• WHAT TO WORK ON:
Quote each of the items below word for word, reproducing every line without changes.

[Data records]

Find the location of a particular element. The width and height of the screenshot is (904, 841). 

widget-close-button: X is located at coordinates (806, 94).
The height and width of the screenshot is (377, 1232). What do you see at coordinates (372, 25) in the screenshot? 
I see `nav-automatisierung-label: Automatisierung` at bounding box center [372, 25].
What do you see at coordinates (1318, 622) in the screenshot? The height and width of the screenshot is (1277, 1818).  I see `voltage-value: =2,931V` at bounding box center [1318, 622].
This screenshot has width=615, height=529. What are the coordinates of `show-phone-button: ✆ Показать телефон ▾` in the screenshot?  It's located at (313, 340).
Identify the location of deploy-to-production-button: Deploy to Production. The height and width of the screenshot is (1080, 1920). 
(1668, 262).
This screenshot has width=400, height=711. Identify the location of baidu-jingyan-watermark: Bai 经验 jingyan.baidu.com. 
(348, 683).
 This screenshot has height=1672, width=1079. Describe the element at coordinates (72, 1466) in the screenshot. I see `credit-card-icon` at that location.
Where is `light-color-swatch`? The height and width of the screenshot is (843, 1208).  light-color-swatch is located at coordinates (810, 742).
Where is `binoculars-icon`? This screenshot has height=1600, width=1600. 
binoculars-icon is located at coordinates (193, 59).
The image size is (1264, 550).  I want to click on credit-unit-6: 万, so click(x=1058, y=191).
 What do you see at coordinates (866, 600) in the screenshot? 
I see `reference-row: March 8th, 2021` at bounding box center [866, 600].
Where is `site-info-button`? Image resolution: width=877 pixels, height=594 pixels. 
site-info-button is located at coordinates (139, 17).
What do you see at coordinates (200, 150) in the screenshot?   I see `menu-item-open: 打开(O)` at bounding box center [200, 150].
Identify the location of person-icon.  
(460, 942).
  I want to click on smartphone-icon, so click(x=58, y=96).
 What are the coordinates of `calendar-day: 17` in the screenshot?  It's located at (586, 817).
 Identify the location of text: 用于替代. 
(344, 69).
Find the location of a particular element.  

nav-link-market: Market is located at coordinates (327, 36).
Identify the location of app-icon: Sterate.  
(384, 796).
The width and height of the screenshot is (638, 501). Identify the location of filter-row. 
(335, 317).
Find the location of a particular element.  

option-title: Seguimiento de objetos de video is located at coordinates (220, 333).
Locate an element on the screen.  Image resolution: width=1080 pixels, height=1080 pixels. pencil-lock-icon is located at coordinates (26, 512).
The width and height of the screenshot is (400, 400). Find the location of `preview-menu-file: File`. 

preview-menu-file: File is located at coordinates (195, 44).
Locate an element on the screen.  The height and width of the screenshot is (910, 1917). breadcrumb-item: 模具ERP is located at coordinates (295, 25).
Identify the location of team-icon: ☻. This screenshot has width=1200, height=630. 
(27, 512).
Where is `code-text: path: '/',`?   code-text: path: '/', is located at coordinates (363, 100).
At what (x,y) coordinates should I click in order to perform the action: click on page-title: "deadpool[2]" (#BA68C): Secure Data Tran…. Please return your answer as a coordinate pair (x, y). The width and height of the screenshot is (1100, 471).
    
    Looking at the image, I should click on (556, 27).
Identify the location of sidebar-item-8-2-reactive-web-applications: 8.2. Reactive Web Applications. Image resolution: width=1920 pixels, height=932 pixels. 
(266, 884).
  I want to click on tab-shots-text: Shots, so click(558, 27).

• TASK ANSWER:
Find the location of a particular element. The width and height of the screenshot is (904, 841). 

widget-close-button: X is located at coordinates (806, 94).
The height and width of the screenshot is (377, 1232). What do you see at coordinates (372, 25) in the screenshot? 
I see `nav-automatisierung-label: Automatisierung` at bounding box center [372, 25].
What do you see at coordinates (1318, 622) in the screenshot? The height and width of the screenshot is (1277, 1818).  I see `voltage-value: =2,931V` at bounding box center [1318, 622].
This screenshot has width=615, height=529. What are the coordinates of `show-phone-button: ✆ Показать телефон ▾` in the screenshot?  It's located at (313, 340).
Identify the location of deploy-to-production-button: Deploy to Production. The height and width of the screenshot is (1080, 1920). 
(1668, 262).
This screenshot has width=400, height=711. Identify the location of baidu-jingyan-watermark: Bai 经验 jingyan.baidu.com. 
(348, 683).
 This screenshot has height=1672, width=1079. Describe the element at coordinates (72, 1466) in the screenshot. I see `credit-card-icon` at that location.
Where is `light-color-swatch`? The height and width of the screenshot is (843, 1208).  light-color-swatch is located at coordinates (810, 742).
Where is `binoculars-icon`? This screenshot has height=1600, width=1600. 
binoculars-icon is located at coordinates (193, 59).
The image size is (1264, 550).  I want to click on credit-unit-6: 万, so click(x=1058, y=191).
 What do you see at coordinates (866, 600) in the screenshot? 
I see `reference-row: March 8th, 2021` at bounding box center [866, 600].
Where is `site-info-button`? Image resolution: width=877 pixels, height=594 pixels. 
site-info-button is located at coordinates (139, 17).
What do you see at coordinates (200, 150) in the screenshot?   I see `menu-item-open: 打开(O)` at bounding box center [200, 150].
Identify the location of person-icon.  
(460, 942).
  I want to click on smartphone-icon, so click(x=58, y=96).
 What are the coordinates of `calendar-day: 17` in the screenshot?  It's located at (586, 817).
 Identify the location of text: 用于替代. 
(344, 69).
Find the location of a particular element.  

nav-link-market: Market is located at coordinates (327, 36).
Identify the location of app-icon: Sterate.  
(384, 796).
The width and height of the screenshot is (638, 501). Identify the location of filter-row. 
(335, 317).
Find the location of a particular element.  

option-title: Seguimiento de objetos de video is located at coordinates (220, 333).
Locate an element on the screen.  Image resolution: width=1080 pixels, height=1080 pixels. pencil-lock-icon is located at coordinates (26, 512).
The width and height of the screenshot is (400, 400). Find the location of `preview-menu-file: File`. 

preview-menu-file: File is located at coordinates (195, 44).
Locate an element on the screen.  The height and width of the screenshot is (910, 1917). breadcrumb-item: 模具ERP is located at coordinates (295, 25).
Identify the location of team-icon: ☻. This screenshot has width=1200, height=630. 
(27, 512).
Where is `code-text: path: '/',`?   code-text: path: '/', is located at coordinates (363, 100).
At what (x,y) coordinates should I click in order to perform the action: click on page-title: "deadpool[2]" (#BA68C): Secure Data Tran…. Please return your answer as a coordinate pair (x, y). The width and height of the screenshot is (1100, 471).
    
    Looking at the image, I should click on (556, 27).
Identify the location of sidebar-item-8-2-reactive-web-applications: 8.2. Reactive Web Applications. Image resolution: width=1920 pixels, height=932 pixels. 
(266, 884).
  I want to click on tab-shots-text: Shots, so click(558, 27).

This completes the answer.